++++ Data
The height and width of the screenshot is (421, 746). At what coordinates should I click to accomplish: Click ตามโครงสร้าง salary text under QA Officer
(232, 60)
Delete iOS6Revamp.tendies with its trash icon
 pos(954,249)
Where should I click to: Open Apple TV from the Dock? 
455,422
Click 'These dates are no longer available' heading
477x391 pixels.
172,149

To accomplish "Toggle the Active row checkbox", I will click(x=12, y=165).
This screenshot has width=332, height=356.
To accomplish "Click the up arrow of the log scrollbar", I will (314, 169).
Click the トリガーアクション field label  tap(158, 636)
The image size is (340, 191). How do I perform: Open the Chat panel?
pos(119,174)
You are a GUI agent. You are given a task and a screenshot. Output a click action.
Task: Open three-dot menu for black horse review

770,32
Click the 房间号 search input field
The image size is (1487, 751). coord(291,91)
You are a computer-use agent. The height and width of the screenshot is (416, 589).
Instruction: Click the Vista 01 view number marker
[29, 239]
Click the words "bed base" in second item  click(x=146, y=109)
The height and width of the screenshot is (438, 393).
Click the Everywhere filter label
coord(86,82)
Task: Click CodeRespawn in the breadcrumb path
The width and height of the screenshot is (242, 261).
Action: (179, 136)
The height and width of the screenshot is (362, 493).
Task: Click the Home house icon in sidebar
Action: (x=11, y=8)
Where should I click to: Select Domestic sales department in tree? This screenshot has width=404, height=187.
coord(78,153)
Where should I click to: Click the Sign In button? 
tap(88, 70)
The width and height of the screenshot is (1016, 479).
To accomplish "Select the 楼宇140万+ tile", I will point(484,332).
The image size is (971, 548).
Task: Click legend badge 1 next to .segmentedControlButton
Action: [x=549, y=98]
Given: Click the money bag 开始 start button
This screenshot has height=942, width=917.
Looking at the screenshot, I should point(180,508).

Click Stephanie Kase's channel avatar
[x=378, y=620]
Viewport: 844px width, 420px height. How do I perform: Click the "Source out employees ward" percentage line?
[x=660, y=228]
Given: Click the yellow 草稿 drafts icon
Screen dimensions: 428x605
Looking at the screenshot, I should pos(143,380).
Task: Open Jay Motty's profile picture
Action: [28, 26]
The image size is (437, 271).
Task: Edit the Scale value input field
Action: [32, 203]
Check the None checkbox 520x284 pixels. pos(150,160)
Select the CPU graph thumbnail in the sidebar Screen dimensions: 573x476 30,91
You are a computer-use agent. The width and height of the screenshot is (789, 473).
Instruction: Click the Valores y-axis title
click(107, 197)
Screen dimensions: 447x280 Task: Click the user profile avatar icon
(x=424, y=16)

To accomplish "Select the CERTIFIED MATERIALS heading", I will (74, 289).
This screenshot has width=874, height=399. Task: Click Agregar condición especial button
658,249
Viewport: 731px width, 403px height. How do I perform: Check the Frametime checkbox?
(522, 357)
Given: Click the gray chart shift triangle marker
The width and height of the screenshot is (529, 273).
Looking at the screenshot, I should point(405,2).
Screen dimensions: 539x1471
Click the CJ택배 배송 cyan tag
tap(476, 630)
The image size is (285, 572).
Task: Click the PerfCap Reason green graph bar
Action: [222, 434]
++++++++
◆ **Work instruction**:
Retype all the data, keeping every character the same.

◆ **Answer to this task**:
The height and width of the screenshot is (421, 746). At what coordinates should I click to accomplish: Click ตามโครงสร้าง salary text under QA Officer
(232, 60)
Delete iOS6Revamp.tendies with its trash icon
 pos(954,249)
Where should I click to: Open Apple TV from the Dock? 
455,422
Click 'These dates are no longer available' heading
477x391 pixels.
172,149

To accomplish "Toggle the Active row checkbox", I will click(x=12, y=165).
This screenshot has width=332, height=356.
To accomplish "Click the up arrow of the log scrollbar", I will (314, 169).
Click the トリガーアクション field label  tap(158, 636)
The image size is (340, 191). How do I perform: Open the Chat panel?
pos(119,174)
You are a GUI agent. You are given a task and a screenshot. Output a click action.
Task: Open three-dot menu for black horse review

770,32
Click the 房间号 search input field
The image size is (1487, 751). coord(291,91)
You are a computer-use agent. The height and width of the screenshot is (416, 589).
Instruction: Click the Vista 01 view number marker
[29, 239]
Click the words "bed base" in second item  click(x=146, y=109)
The height and width of the screenshot is (438, 393).
Click the Everywhere filter label
coord(86,82)
Task: Click CodeRespawn in the breadcrumb path
The width and height of the screenshot is (242, 261).
Action: (179, 136)
The height and width of the screenshot is (362, 493).
Task: Click the Home house icon in sidebar
Action: (x=11, y=8)
Where should I click to: Select Domestic sales department in tree? This screenshot has width=404, height=187.
coord(78,153)
Where should I click to: Click the Sign In button? 
tap(88, 70)
The width and height of the screenshot is (1016, 479).
To accomplish "Select the 楼宇140万+ tile", I will point(484,332).
The image size is (971, 548).
Task: Click legend badge 1 next to .segmentedControlButton
Action: [x=549, y=98]
Given: Click the money bag 开始 start button
This screenshot has height=942, width=917.
Looking at the screenshot, I should point(180,508).

Click Stephanie Kase's channel avatar
[x=378, y=620]
Viewport: 844px width, 420px height. How do I perform: Click the "Source out employees ward" percentage line?
[x=660, y=228]
Given: Click the yellow 草稿 drafts icon
Screen dimensions: 428x605
Looking at the screenshot, I should pos(143,380).
Task: Open Jay Motty's profile picture
Action: [28, 26]
The image size is (437, 271).
Task: Edit the Scale value input field
Action: [32, 203]
Check the None checkbox 520x284 pixels. pos(150,160)
Select the CPU graph thumbnail in the sidebar Screen dimensions: 573x476 30,91
You are a computer-use agent. The width and height of the screenshot is (789, 473).
Instruction: Click the Valores y-axis title
click(107, 197)
Screen dimensions: 447x280 Task: Click the user profile avatar icon
(x=424, y=16)

To accomplish "Select the CERTIFIED MATERIALS heading", I will (74, 289).
This screenshot has width=874, height=399. Task: Click Agregar condición especial button
658,249
Viewport: 731px width, 403px height. How do I perform: Check the Frametime checkbox?
(522, 357)
Given: Click the gray chart shift triangle marker
The width and height of the screenshot is (529, 273).
Looking at the screenshot, I should point(405,2).
Screen dimensions: 539x1471
Click the CJ택배 배송 cyan tag
tap(476, 630)
The image size is (285, 572).
Task: Click the PerfCap Reason green graph bar
Action: [222, 434]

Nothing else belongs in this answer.